Find each line in the entries below that contains the string "This" and copy those lines out in full. Matching is case-sensitive.

**Data shown**
========

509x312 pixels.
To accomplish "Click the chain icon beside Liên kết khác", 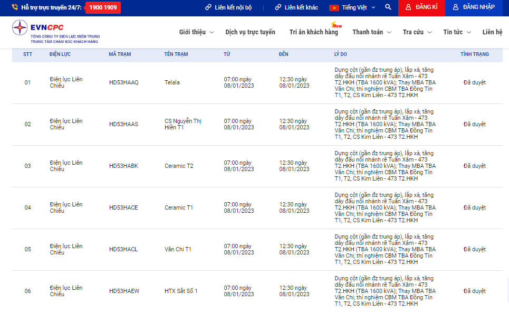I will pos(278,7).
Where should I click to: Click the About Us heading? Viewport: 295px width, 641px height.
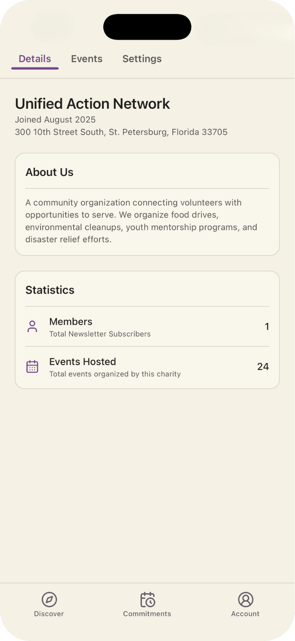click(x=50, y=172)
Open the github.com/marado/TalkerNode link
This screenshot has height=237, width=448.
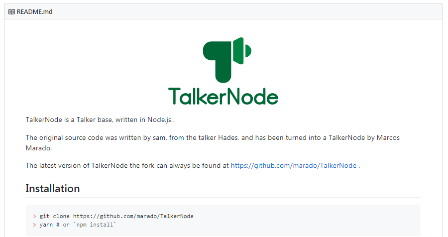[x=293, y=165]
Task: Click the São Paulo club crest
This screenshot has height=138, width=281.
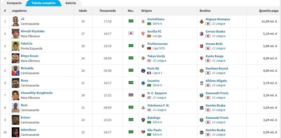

========

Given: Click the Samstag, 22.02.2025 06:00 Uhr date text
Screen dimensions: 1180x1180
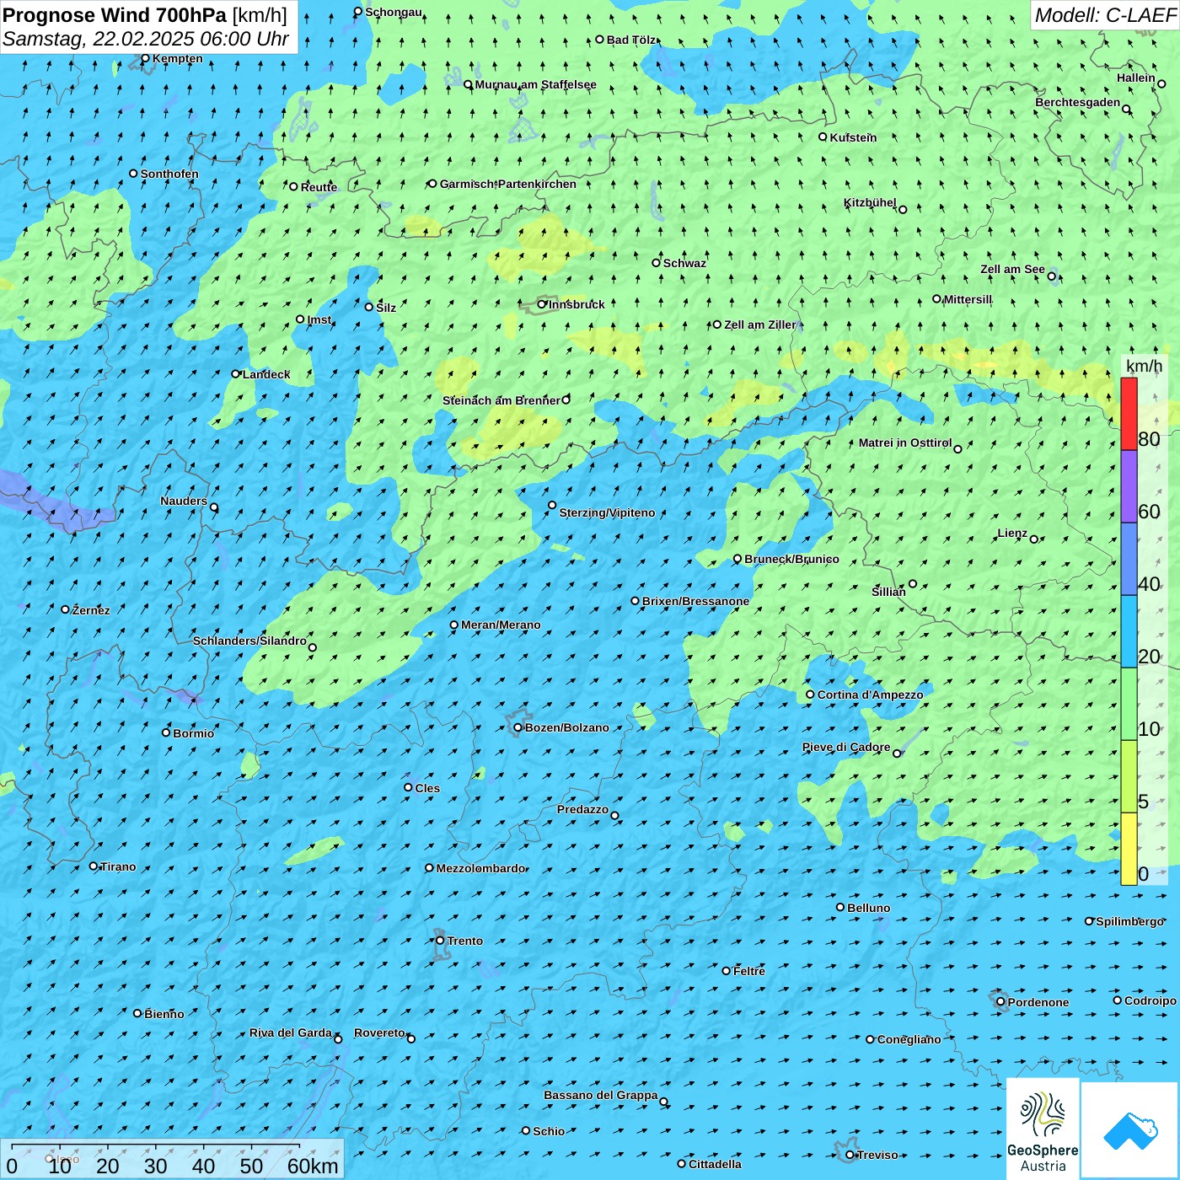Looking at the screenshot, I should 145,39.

========

**Task answer**
This screenshot has height=237, width=448.
This screenshot has height=138, width=281.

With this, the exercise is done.